The technology behind Nano Banana
How the model is built and what it was trained to do, drawn from official docs and independent reviews.
Nano Banana is the codename for Gemini 2.5 Flash Image, an image generation and editing model from Google DeepMind. It first appeared anonymously on the LMArena leaderboard in August 2025, went viral before anyone knew who built it, and Google confirmed it as its own model when it launched in the Gemini app and API later that month. Unlike standalone image generators, it is a natively multimodal Gemini model, so the same model reads your text and reference photos together, and each generated image is billed as 1,290 output tokens (about $0.039 per image via the API).
Google built it in response to feedback on Gemini 2.0 Flash image generation, where developers liked the low latency but asked for higher quality and more creative control. Its headline abilities are keeping a character's likeness consistent across many edits and scenes, fusing several input photos into one image, making targeted edits from plain-language instructions (blur the background, remove an object, change a pose), and drawing on Gemini's world knowledge, for example reading a hand-drawn diagram before rendering it. On launch it became the top-rated image editing model on LMArena.

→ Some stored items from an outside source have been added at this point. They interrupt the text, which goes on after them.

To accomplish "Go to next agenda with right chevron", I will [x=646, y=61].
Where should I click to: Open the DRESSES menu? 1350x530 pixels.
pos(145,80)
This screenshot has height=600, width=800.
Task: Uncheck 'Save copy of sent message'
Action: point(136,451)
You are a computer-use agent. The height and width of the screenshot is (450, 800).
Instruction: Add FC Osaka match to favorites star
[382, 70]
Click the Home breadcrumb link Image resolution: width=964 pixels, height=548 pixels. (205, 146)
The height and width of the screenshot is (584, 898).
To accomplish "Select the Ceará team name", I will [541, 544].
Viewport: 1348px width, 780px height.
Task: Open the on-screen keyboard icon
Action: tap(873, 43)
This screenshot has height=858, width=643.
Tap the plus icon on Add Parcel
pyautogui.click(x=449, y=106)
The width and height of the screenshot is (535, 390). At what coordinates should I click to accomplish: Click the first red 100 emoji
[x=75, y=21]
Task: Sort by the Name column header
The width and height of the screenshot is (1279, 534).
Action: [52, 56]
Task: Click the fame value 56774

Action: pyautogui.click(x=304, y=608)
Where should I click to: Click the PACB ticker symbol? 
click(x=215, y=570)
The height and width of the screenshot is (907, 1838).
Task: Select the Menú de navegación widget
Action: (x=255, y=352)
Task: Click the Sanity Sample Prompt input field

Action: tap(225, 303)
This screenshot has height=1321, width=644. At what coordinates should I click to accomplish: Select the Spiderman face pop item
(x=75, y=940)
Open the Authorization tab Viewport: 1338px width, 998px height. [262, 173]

Google is open about what is not solved yet: the launch post says the team is still working on long-form text rendering, more reliable character consistency, and factual accuracy in images. Independent testing echoes this, with quality degrading over long chains of iterative edits and small details like tiny text on product labels sometimes coming back distorted. The model is positioned for speed and high-volume conversational editing rather than maximum resolution, which is what the later Pro tier targets.
Every image the model generates or edits carries SynthID, Google's invisible digital watermark, so output can be identified as AI-made even if visible metadata is stripped. This applies across the Gemini app, the Gemini API, and Vertex AI. Google has not published a technical report detailing the model's architecture, so third-party claims about its internals remain unverified.